Caitlin Flanagan perhaps "owes her success largely to a misogynistic media that loves a catfight...[but she] has so masterfully created a persona that it virtually guarantees literary celebrity," says the LAT's Gina Piccalo in a profile pegged to the New Yorker writer's new book that is infuriating some feminists.

FlanaganShe's been called "a retrograde feminist-hater," "shrill, smug and condescending," "an Old World elitist of the most lip-curling kind" even "the most repellent person in the world."

That's because in the five or so years she has written on domestic life from her Los Angeles vantage point — on its being "laughably child centered," on the "epidemic" of sexless marriages, on her belief that "when a mother works, something is lost" — Flanagan has aimed her intellect and razor wit directly at upper-middle-class working mothers.
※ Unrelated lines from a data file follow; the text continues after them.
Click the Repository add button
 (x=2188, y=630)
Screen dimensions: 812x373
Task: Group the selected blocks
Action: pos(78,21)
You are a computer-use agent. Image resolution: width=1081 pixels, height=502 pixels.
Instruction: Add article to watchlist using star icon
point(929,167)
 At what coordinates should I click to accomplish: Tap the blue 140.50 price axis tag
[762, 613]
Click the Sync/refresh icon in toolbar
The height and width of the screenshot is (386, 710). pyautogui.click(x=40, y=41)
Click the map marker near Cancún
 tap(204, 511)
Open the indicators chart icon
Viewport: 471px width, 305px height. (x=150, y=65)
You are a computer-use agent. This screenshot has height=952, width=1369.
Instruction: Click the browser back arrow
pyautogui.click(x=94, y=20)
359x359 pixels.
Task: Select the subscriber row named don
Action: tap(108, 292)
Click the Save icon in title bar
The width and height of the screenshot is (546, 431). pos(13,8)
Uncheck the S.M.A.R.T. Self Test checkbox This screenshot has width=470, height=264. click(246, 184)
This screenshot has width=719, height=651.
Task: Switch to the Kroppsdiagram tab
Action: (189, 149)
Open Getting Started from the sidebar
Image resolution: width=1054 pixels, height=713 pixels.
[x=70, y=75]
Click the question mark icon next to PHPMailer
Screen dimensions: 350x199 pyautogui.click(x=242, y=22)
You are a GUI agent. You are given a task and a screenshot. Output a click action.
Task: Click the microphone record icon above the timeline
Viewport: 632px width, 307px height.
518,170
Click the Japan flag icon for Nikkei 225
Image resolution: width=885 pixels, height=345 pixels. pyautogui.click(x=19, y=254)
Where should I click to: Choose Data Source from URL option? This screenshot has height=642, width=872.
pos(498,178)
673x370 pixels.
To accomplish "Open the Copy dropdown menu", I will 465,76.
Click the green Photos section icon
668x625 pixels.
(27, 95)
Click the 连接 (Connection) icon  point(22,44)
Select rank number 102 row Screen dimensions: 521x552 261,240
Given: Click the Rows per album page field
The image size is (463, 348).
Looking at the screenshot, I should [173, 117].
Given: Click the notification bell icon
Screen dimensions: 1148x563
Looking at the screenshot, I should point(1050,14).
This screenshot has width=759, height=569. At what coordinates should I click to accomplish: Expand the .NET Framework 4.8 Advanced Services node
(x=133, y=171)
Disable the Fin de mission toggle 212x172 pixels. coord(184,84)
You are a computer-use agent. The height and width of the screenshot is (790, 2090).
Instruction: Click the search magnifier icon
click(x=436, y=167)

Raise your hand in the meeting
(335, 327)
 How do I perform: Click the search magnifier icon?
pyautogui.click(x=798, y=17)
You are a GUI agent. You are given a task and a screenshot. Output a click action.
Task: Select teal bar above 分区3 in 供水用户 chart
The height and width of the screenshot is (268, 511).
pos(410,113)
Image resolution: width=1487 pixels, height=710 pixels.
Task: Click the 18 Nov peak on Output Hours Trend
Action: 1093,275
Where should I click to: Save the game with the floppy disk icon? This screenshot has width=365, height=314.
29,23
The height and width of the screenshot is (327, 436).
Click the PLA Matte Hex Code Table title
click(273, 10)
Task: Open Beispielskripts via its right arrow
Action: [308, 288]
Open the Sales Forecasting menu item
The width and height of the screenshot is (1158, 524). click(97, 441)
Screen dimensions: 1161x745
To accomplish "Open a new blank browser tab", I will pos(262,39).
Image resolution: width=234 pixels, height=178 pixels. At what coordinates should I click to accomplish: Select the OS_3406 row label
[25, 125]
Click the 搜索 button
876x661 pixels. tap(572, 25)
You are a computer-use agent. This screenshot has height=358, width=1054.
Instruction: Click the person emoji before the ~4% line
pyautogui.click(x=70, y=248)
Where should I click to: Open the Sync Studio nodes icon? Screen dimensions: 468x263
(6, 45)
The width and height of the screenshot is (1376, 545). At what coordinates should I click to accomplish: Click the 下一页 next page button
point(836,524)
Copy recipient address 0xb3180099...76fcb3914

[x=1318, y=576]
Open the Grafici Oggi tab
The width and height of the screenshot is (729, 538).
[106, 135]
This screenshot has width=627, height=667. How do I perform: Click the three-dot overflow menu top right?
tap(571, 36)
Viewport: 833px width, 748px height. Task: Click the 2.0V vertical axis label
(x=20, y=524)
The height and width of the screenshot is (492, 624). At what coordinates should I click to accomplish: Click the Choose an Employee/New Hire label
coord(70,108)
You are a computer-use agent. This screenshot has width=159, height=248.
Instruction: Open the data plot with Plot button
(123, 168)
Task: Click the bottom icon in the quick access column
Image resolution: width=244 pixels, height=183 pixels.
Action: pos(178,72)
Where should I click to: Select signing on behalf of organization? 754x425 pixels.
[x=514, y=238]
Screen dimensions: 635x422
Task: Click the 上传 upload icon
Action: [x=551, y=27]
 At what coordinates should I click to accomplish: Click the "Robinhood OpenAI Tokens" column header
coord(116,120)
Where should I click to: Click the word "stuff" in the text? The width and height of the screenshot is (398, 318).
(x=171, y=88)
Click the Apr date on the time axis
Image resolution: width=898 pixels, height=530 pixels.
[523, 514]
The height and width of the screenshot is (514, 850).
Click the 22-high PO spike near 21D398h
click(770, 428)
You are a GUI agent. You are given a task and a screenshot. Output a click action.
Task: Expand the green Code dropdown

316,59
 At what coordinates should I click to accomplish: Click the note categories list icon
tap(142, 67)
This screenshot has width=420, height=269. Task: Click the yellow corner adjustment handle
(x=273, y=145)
These are the women who seem to be a natural audience for the 44-year old Flanagan, who lives in Hancock Park with her husband and two young sons. She socializes in liberal circles, and she writes about working mothers' struggles: to keep households humming, to cope with ego-gratifying yet demanding careers, and to live with the nagging specter of the Perfect Mother. But because Flanagan writes cloaked as a (mostly) happy housewife, she's raised the ire of her peers. In their view, the only thing more maddening than a happy housewife is a happy housewife who writes for the New Yorker.

Flanagan's book To Hell With All That: Loving and Loathing Our Inner Housewife arrives Monday.